Priscila Artner – 15 anos – namorando – sem filhos – morta por hemorragia externa.

Eu fiquei olhando para a foto de Priscila. Tinha uma pele morena permanente, com olhos castanho-escuros, e cabelos cacheados até a cintura. Eu levantei os olhos para o Sr.Krastburn, perplexa.

Como eu não havia ligado tudo?

Eu apenas passava meus olhos de Aurélio (que ainda examinava atentamente o cadarço do tênis) para Priscila. Eu arfei. Ele levantou os olhos, atento.

–- Algum problema, Martha? – ele perguntou.

Eu não pude evitar dar risada.

–- Estava tão na cara – eu disse. – Meu Deus, a Priscila é sua filha!

Ele pareceu refletir.

–- Hm, não, eu já matei várias pessoas, mas nunca pulei a cerca.

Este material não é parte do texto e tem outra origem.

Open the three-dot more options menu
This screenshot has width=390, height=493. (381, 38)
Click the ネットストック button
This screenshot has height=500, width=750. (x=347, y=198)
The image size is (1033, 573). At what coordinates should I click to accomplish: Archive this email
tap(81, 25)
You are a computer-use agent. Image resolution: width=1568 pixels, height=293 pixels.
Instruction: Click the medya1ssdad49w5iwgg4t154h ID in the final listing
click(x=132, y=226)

–- Ah, você sabe. Ela representa sua filha.

Ele riu.

–- Agora sim. Você tem de aprender a se expressar melhor, Martha.

Eu estava ocupada demais refletindo sobre minha nova descoberta para dar atenção ao que ele dizia. Fiquei parada, ligando as peças em minha cabeça, quando uma ideia se materializou repentinamente na minha mente.

–- Você... – eu comecei. Tive de morder o lábio, e respirar fundo. – Você fez isso antes?

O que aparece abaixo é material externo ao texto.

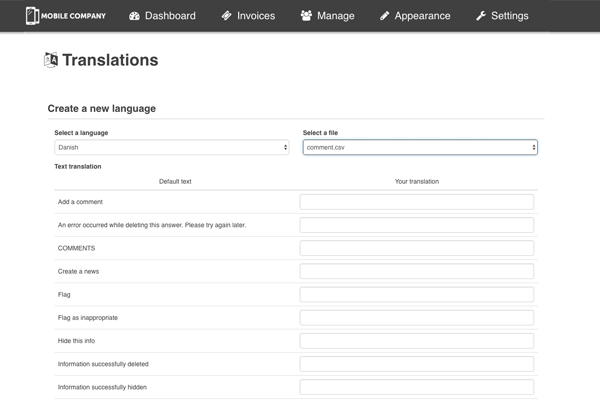600x400 pixels.
Task: Click the Manage users icon
Action: tap(306, 16)
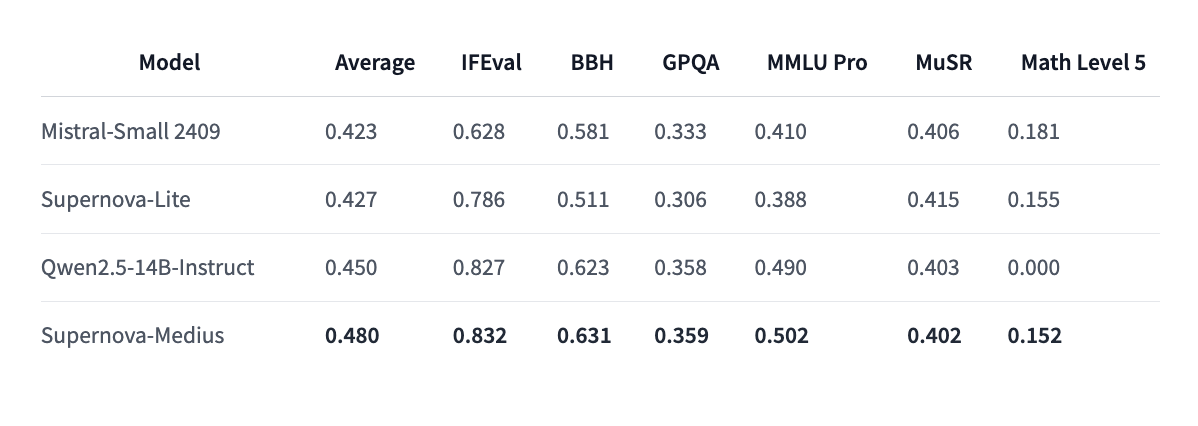Screen dimensions: 1198x426
Task: Select Qwen2.5-14B-Instruct MMLU Pro score 0.490
Action: (x=781, y=267)
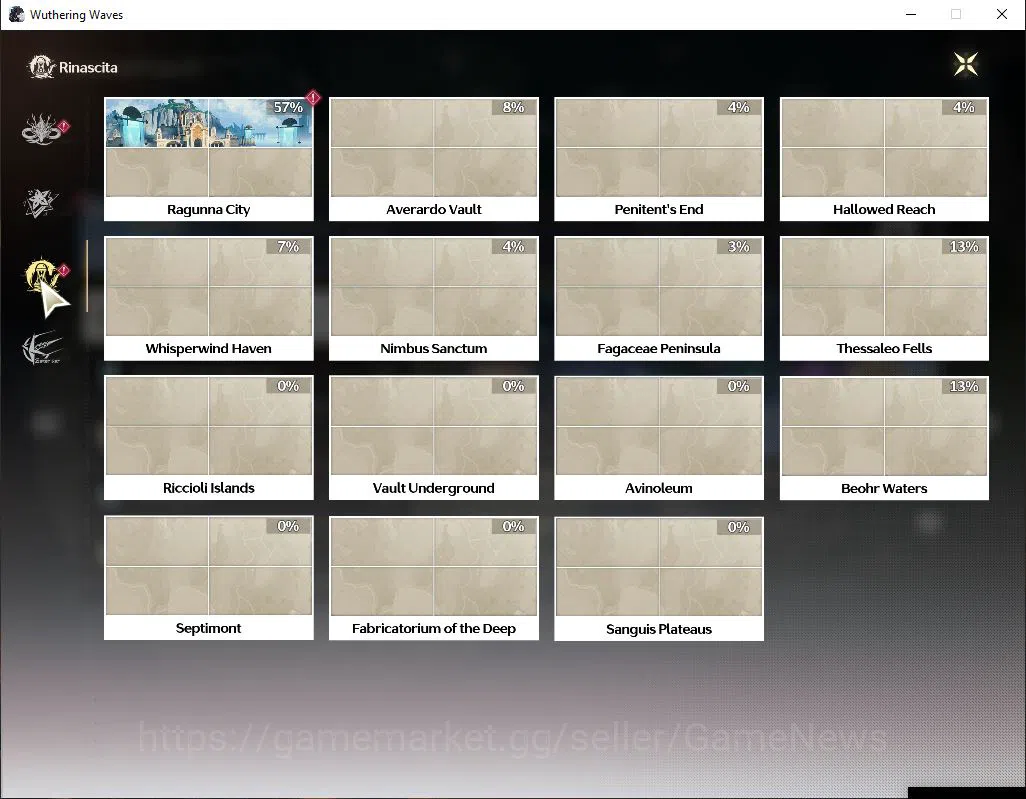Select the Sanguis Plateaus area
The width and height of the screenshot is (1026, 799).
tap(659, 578)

–- Isso o que? – ele perguntou.

–- Você está matando uma pessoa para cada membro da sua família que foi de algum modo marcante pra você. Você... Já matou antes, não matou? Não podem ter sido apenas cinco pessoas.

Ele me fitou. Tinha uma admiração forçada, como se ele se segurasse para manter a máscara, mas eu vi algo que me disse que ele se colocou na defensiva.

–- Você definitivamente não é burra, Martha.

Eu tive vontade de sair aos pulos de alegria. Não porque ele tinha me elogiado, não porque ele tinha matado mais gente, mas porque eu descobri aquilo. Murilo poderia ter descoberto, algum estagiário poderia ter descoberto, mas não. Fui eu.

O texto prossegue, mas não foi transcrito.